Subversion over WebDAV + LDAP authentication

There weren’t too many resources on setting up this specific configuration on the web (and some were plain incorrect) so I decided to post my own configuration for the glory of mankind.

What I wanted to do, was to have my SVN repository accessible using my freshly setup LDAP directory usernames and passwords. Svn’s-own auth is not a perfect one, it’s impossible for the user to change the password, and it’s yet another separate user db in the end. Also, if sent over https the traffic will be encrypted, so your now-precious – as system-wide – passwords won’t be sent over the line in clear text.

Apart from that, I already set up bugzilla with LDAP auth, and SVN would add to that nicely.

First thing I did was to set up a regular WebDAV resource protected by LDAP login. At the time of writing this article, I’m running Apache 2.2.16 on Debian 6.0.2 (squeeze), and among other modules, I have dav_fs, dav, and dav_svn modules enabled. I also have the subversion package installed.

[adsense]
Inside one of my virtual host directives I put a Location, like so:

<Location /testit>
Order allow,deny
allow from all
Dav on
AuthType Basic
AuthBasicProvider ldap
AuthName "Access allowed only for LDAP-authenticated users of el-kfa.net domain."
AuthLDAPURL "ldap://192.168.0.1/ou=People,ou=auth,dc=el-kfa,dc=net?uid"
Require valid-user
</Location>

I made a few errors on my way there. For example I had AuthType Simple instead of Basic, or just Basic without specifying the AuthBasicProvider, and apache messages are not always very useful in this regard.

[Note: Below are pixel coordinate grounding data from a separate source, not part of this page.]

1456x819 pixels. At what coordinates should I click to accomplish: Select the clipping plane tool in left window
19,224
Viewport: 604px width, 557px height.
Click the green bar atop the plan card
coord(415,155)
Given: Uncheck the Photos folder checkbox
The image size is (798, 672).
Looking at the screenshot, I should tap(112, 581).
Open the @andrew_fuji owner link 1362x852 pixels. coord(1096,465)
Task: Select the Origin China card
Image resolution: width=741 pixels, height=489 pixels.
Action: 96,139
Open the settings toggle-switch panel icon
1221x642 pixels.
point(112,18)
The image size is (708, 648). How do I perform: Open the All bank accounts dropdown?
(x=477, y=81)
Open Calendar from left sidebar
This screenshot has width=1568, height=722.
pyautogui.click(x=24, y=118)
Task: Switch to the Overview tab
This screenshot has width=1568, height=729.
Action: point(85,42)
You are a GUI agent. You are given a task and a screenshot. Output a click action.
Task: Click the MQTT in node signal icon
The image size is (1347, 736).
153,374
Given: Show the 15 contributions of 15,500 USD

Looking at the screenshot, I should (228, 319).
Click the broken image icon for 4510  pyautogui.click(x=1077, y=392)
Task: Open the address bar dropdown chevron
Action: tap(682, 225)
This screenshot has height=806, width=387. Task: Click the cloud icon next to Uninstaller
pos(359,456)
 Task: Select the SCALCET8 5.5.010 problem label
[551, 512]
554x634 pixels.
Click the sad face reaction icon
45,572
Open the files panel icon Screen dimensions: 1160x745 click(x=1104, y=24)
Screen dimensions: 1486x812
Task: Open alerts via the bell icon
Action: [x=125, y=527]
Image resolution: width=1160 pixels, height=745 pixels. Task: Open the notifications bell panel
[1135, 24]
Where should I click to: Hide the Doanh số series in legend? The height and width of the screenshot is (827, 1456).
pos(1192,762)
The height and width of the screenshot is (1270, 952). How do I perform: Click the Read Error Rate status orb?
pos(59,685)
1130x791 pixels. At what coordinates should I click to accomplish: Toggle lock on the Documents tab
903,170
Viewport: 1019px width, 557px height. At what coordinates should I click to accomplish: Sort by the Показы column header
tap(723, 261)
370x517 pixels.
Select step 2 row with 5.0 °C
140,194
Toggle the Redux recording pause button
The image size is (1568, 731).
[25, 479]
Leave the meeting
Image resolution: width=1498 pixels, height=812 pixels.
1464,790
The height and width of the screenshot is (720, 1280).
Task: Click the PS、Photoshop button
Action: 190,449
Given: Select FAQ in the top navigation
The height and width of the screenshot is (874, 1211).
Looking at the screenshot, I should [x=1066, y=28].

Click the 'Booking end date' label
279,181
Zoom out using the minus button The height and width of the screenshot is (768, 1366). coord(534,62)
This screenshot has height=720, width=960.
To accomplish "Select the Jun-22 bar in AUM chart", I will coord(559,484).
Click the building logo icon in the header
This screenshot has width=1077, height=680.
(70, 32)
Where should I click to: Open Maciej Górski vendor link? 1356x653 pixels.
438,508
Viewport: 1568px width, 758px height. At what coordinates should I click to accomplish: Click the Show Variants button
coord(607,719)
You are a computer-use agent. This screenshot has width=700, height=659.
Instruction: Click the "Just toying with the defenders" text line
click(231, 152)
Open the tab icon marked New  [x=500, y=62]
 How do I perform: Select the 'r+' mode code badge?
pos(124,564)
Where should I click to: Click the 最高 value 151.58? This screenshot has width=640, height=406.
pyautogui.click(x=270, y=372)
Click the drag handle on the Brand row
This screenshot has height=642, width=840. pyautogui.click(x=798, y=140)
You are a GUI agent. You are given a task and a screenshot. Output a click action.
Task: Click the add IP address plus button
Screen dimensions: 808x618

As soon as I had the regular WebDAV running fine, I updated it with the SVN setting:

SVNPath /var/svn/testit

And created the svn repo on the server:

# cd /var/svn
# svnadmin create testit
# chown -R www-data testit

I restarted apache, and tried to check-out the repo it sort if worked:

$ svn checkout http://svn.example.com/testit
(password request, password typed in)
svn: The OPTIONS response did not include the requested activity-collection-set; this often means that the URL is not WebDAV-enabled

I tried googling for it, but I mostly got wrong answers. I compared what I had with one more HOWTO, and finally discovered that Dav should be set to “svn”, not “on”. So the final configuration that works for me is:

<VirtualHost *:80>
ServerAdmin webmaster@example.com
ServerName svn.example.com
ErrorLog /var/log/apache2/svn.example.com-error_log
CustomLog /var/log/apache2/svn.example.com-access_log combined

<Location /testit>
Order allow,deny
Allow from all
SVNPath /var/svn/testit
Dav svn
AuthType Basic
AuthBasicProvider ldap
AuthName "Access allowed only for LDAP-authenticated users of example.com domain."
AuthLDAPURL "ldap://192.168.0.1/ou=People,ou=auth,dc=example,dc=com?uid"
Require valid-user
</Location>
</VirtualHost>

´╗┐Now svn checkout asked for the right password and worked beutifully. Next thing to have was a group-level access control, instead of just letting any LDAP user in. Setting LogLevel debug inside the <VirtualHost> helped greatly. Without it we’re pretty much in the dark. For example group specs didn’t work for me, because I enclosed them inside quotation marks whereas they should be just left as they were, without. Another thing to note, is that there should not be a DocumentRoot statement in the VirtualHost directive, or Apache will get confused and you will get:
Error: Repository moved permanently to 'http://svn.example.com/tesit'; please relocate, which again, is not a very usefull error message.
I also wanted to have access to all my repos under one address, so I changed SVNPath /var/svn/testit to SVNParentPath /var/svn.

[adsense]
So my <Location> ended up looking like this:

<Location />
Order allow,deny
Allow from all
SVNParentPath /var/svn
Dav svn
AuthType Basic
AuthBasicProvider ldap
AuthName "Access allowed only for LDAP-authenticated users of example.com domain."
AuthLDAPURL ldap://192.168.0.1/ou=auth,dc=example,dc=com?uid?sub
AuthLDAPGroupAttribute memberUid
AuthLDAPGroupAttributeIsDN off
Require ldap-group cn=svn,ou=Group,ou=auth,dc=example,dc=com
Require ldap-attribute gidNumber=200
</Location>

And now only the members of the group svn (gid=200) are allowed to access the repository. And that concludes the setup.
One particular resource which was very helpful to me was:

http://www.yolinux.com/TUTORIALS/LinuxTutorialApacheAddingLoginSiteProtection.html

I also wanted to have access to all my repos under this address, so I changed SVNPath to SVNParentPath.